** START Rows **

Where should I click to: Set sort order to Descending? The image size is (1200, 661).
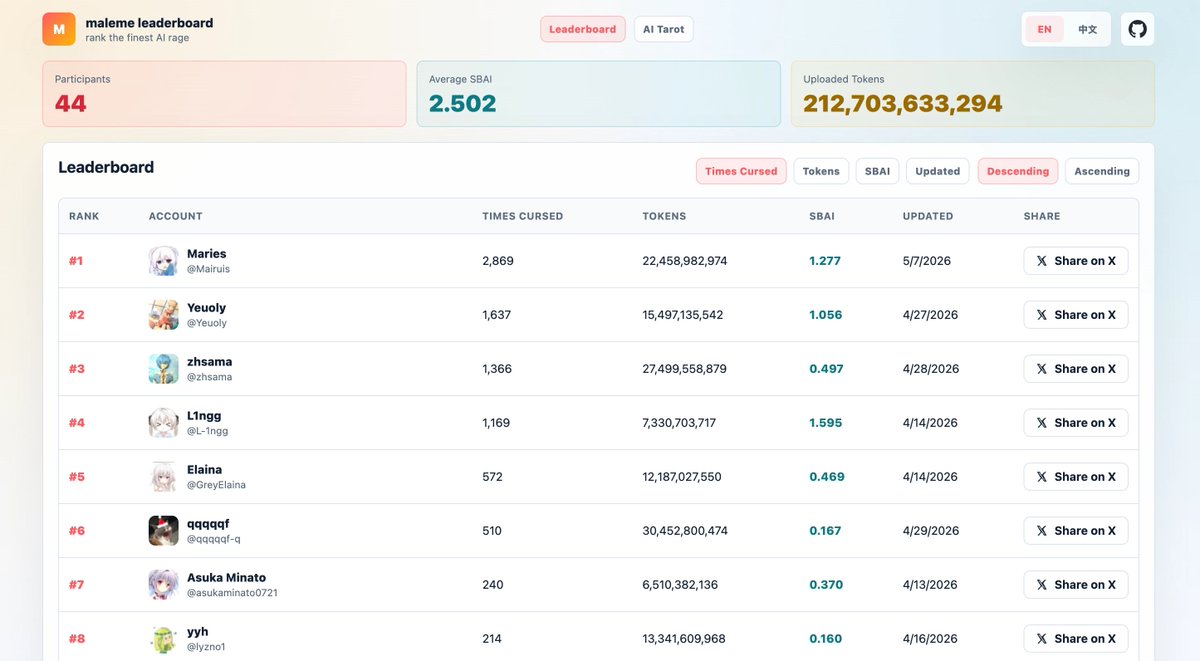1018,171
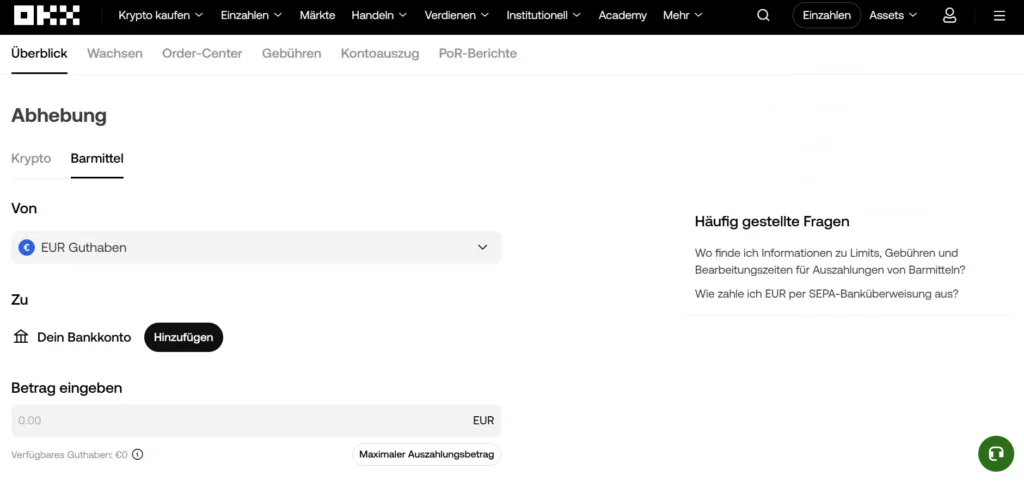Switch to the Krypto tab
This screenshot has width=1024, height=482.
click(31, 158)
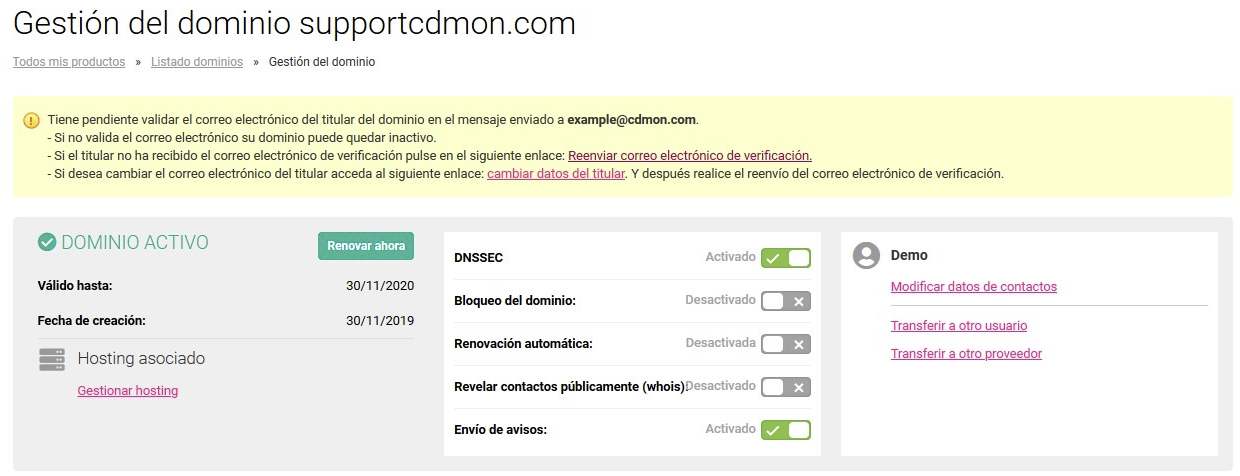The height and width of the screenshot is (476, 1240).
Task: Switch off Envío de avisos toggle
Action: click(786, 430)
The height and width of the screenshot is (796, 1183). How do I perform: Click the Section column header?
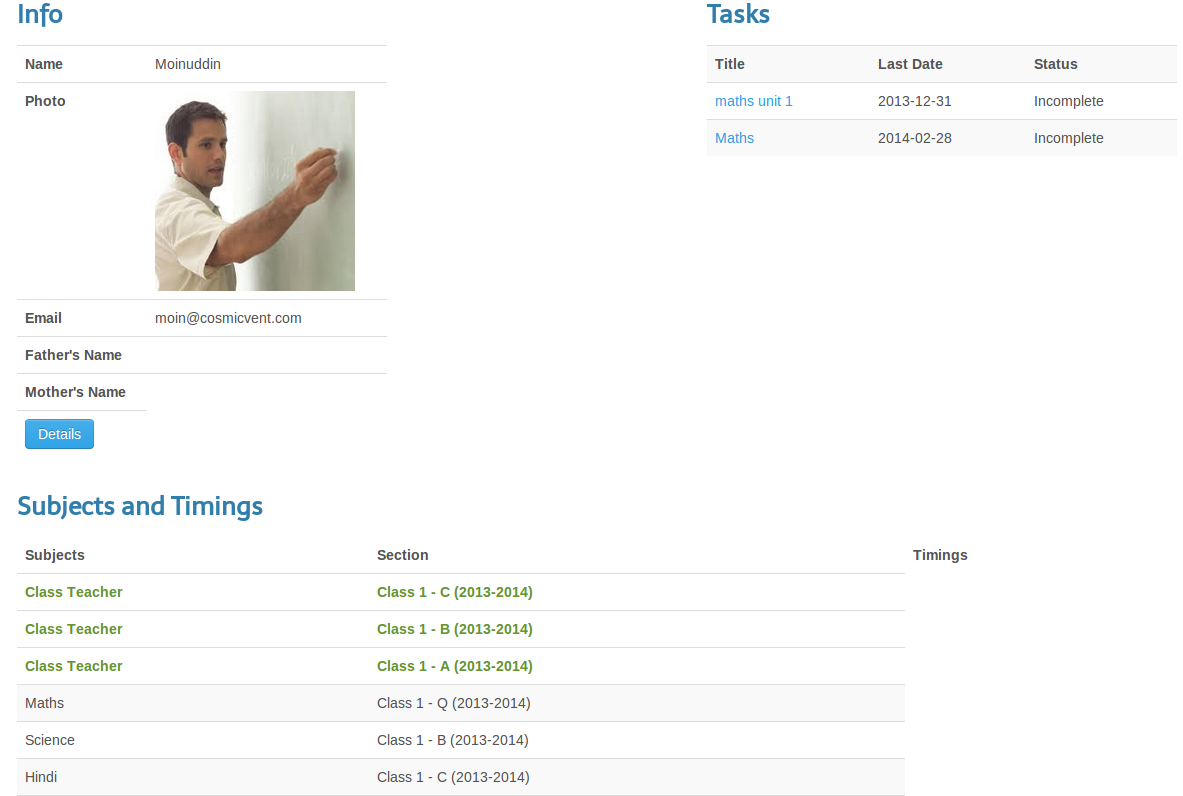[x=402, y=555]
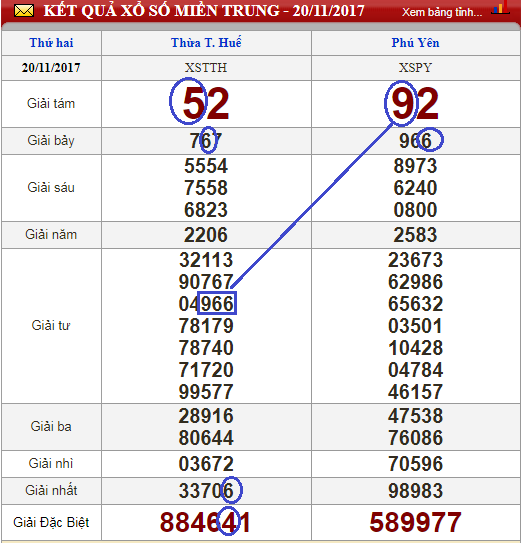Click the Giải bảy number 767

206,141
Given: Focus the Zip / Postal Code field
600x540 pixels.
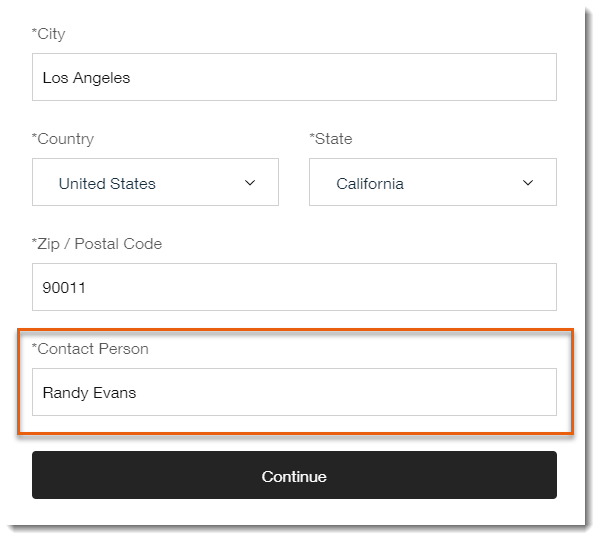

** END Rows **

_Task prompt_
Can you write out the data above again with "column header" changed to "column heading" and everything else left as it is? Leave the pictures out.

_Task response_
Where should I click to: Set sort order to Descending? The image size is (1200, 661).
1018,171
Switch to the Krypto tab
This screenshot has width=1024, height=482.
click(31, 158)
The height and width of the screenshot is (476, 1240).
Task: Switch off Envío de avisos toggle
Action: click(786, 430)
The height and width of the screenshot is (796, 1183). How do I perform: Click the Section column heading?
[x=402, y=555]
Click the Giải bảy number 767

206,141
Given: Focus the Zip / Postal Code field
600x540 pixels.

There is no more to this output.